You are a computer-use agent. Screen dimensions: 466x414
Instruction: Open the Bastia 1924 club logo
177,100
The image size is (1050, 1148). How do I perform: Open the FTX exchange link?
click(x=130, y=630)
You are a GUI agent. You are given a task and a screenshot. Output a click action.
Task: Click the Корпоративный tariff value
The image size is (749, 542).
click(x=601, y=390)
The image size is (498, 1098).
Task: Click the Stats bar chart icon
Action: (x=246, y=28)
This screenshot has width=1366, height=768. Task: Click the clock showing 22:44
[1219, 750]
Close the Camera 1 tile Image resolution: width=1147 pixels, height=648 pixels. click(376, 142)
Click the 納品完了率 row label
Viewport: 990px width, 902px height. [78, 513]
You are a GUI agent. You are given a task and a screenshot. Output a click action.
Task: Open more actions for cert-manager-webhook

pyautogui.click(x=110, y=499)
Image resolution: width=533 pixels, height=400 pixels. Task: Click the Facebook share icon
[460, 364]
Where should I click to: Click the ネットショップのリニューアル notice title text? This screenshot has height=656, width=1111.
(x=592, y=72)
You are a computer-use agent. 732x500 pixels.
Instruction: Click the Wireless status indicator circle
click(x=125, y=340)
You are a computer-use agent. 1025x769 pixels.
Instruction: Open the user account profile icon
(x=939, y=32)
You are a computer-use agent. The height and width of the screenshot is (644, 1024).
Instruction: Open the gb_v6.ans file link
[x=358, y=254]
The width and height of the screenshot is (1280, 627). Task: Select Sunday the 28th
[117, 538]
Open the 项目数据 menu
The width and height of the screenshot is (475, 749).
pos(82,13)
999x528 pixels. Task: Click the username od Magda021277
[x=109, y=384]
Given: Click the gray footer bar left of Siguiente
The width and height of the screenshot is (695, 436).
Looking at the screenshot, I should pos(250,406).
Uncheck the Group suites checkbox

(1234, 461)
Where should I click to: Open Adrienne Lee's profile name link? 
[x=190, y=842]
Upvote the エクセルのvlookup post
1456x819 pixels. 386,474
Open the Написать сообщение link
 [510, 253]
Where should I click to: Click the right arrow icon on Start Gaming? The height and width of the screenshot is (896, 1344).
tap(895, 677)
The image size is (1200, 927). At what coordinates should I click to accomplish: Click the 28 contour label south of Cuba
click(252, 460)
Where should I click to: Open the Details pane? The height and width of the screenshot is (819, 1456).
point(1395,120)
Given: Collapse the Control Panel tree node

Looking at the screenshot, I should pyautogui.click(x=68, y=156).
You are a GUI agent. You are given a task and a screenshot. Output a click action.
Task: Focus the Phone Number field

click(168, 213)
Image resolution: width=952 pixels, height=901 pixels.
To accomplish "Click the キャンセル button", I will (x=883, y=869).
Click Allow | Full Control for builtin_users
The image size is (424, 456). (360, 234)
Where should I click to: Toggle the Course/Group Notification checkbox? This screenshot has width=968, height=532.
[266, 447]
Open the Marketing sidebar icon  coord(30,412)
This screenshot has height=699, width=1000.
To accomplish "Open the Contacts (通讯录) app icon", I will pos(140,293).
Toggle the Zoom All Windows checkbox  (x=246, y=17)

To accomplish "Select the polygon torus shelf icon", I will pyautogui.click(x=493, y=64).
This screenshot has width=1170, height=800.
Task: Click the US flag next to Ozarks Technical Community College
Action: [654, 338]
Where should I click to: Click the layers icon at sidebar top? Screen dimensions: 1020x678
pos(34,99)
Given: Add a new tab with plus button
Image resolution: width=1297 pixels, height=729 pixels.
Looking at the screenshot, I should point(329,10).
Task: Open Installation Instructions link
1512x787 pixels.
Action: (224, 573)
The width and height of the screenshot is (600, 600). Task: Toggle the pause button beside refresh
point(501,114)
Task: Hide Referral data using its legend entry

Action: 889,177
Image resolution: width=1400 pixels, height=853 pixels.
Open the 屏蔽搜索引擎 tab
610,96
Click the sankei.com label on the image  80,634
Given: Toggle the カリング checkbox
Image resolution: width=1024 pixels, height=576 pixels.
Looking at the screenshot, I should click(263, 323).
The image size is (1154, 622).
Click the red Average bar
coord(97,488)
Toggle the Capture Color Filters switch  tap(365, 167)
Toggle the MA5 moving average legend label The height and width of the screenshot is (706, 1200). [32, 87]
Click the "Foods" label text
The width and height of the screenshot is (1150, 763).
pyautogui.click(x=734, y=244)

The request. Copy the rows above verbatim, starting at the line containing "The image size is (1200, 927)." and ending at the line containing "should pyautogui.click(x=68, y=156).".

Finished task.
The image size is (1200, 927). At what coordinates should I click to accomplish: Click the 28 contour label south of Cuba
click(252, 460)
Where should I click to: Open the Details pane? The height and width of the screenshot is (819, 1456).
point(1395,120)
Given: Collapse the Control Panel tree node

Looking at the screenshot, I should pyautogui.click(x=68, y=156).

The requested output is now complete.